Going forward, coming together with these same partners and others in the platform economy, will allow businesses in the financial services space to create ecosystems that deliver more value. Platforms will create the digital runway to accelerate their pace of innovation and allow for the faster generation of new ideas with greater efficiency, flexibility, and scalability.
At the same time, their own digital architecture will be amplified to enable continuous infusions and upgrades of technology with zero disruption to business continuity. The platforms will unbundle, re-bundle, and churn solutions that benefit both service providers and their customers.
Trend 4: Revenue growth and social impact will drive FSIs into 2022 and beyond.
While profit has been king in the past, financial services firms will emphasize revenue growth and social impact in a post-pandemic era.
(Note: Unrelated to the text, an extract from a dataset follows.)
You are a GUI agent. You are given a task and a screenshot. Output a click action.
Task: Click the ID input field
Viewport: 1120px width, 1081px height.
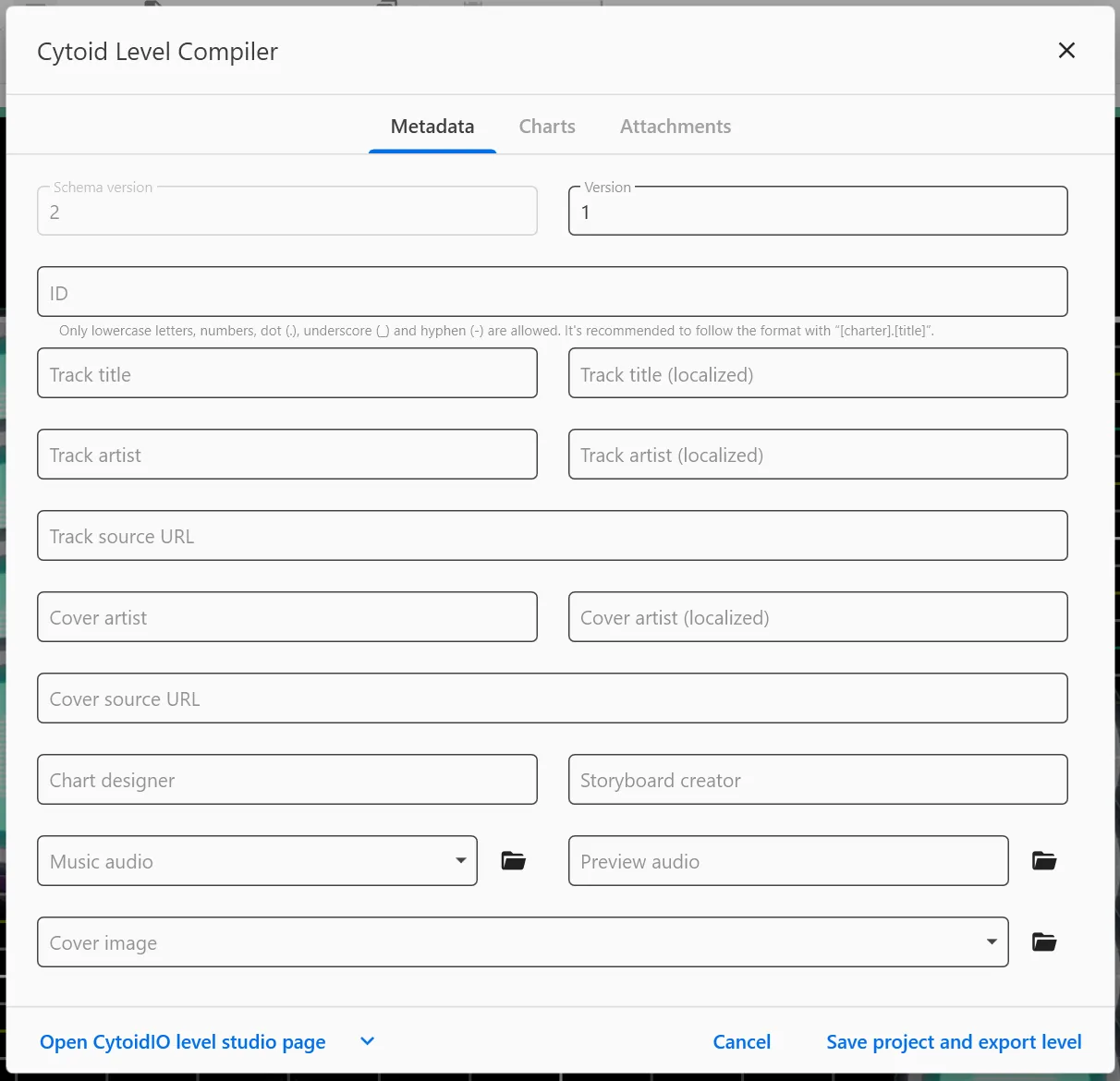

Understanding personal goals, capturing real-time interactions, and connecting with customers through intelligence-led operating models will increase revenues through banking services beyond standard fees and loan servicing. Particularly when challenger banks and FinTechs offer free and no-fee solutions, next-generation data architecture and advanced analytics capabilities are critical to helping institutions offer consumers products they need and want — at the right place and time in-context.
Led by client demands, financial wellness and inclusion remain a top priority. Millennials, for example, want their money placed in sustainable assets, driving investments in ESG assets. They are also willing to pay more for something that aligns with their social beliefs. Balancing revenue growth and increasing social goals requires a shift in culture and a shift to digital. Both can be achieved when leaders across business and IT prioritize productivity, evolution, and long-term growth.
Security, compliance, and regulatory issues will always remain critical in FSIs. The inherent value of the information that banks and other firms keep makes even the most prepared a target for cyberattacks. Advances in cloud security, both public and on-prem, hold infinite promise for financial institutions to safeguard customer information better while employing automated “reg-tech” to facilitate regulation and compliance at a lower cost with better outcomes than relying solely on human capital.
Forging ahead and preparing for the future
Financial services firms face ongoing challenges, but also have endless opportunities to reinvent themselves and their offerings to cater to changing consumer demands. Multiple technologies exist now that answer those needs yet preparing for the future requires firms to advance and evolve well beyond what the pandemic necessitated. How prepared institutions are to adapt and make these changes? The answer lies in the foundation of their existing infrastructure and their ability to quickly adapt to new technologies. The leaders will surely not allow their legacy systems to drag them down. As they say, “it’s time to welcome the change, or get forgotten.”